Sequentia Inc., a producer of glass-fiber reinforced panels, early next year will expand its main factory in Grand Junction, Tenn., and close its plant near Kansas City, Mo. Although about 15 key people will be transferred to Tennessee, about 40 workers will lose their jobs at the Missouri plant, in Grandview, according to Sid Warner, vice president of manufacturing. Employees will be added at the Tennessee plant.
Sequentia, based in Strongs-ville, Ohio, is owned by New York investment firm Kenner Group. Kenner bought the company in December 1995 from a management group that in 1982 acquired the Reinforced Plastics Division of Reichhold Chemicals Inc. A few years after the management-led buyout, the company expanded fiber-reinforced plastic panel sales into construction markets formerly dominated by metal, such as corrugated panels and wide, seamless panels for lining truck trailers and railroad cars.
The consolidation, announced in October, will allow Sequentia to upgrade manufacturing, research and development and marketing.

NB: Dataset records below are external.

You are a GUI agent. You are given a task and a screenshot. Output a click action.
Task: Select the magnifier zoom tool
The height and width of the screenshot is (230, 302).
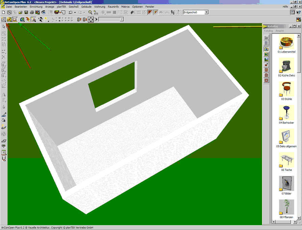(x=90, y=12)

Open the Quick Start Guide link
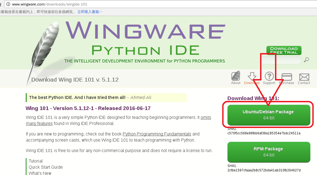coord(45,167)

``This newest expansion will produce a number of manufacturing efficiencies and help us to better serve our core customer bases in the home center, transportation and metal building markets,'' John Doherty Sr., president and chief executive officer, said in a news release.

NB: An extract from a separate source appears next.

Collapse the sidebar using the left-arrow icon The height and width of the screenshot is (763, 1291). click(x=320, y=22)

In January, Sequentia will begin construction on an addition to the Grand Junction plant. Warner said the building should be completed by August. At that time, the Missouri factory will be closed and the work moved to Tennessee, he said.
An undisclosed number of machines will be transferred from Missouri to the Tennessee plant, Warner said in a Nov. 4 telephone interview.
Warner said Sequentia expects to hire 65-75 additional employees in Tennessee in 1997. Another 100 employees should be added by the year 2000.
Sequentia's third factory, in Houston, also will be upgraded.
Sequentia makes the panels in a continuous process. Glass fibers are chopped and dropped onto a mixture of resins, which is sandwiched between two sheets of PET film and cured in a long oven. The carrier film then is stripped away and the hardened panels cut to size.
The company runs warehouses in Houston; Lawrenceville, Ga.; Middleburg Heights, Ohio; and Kent, Wash. It has eight sales offices across the United States.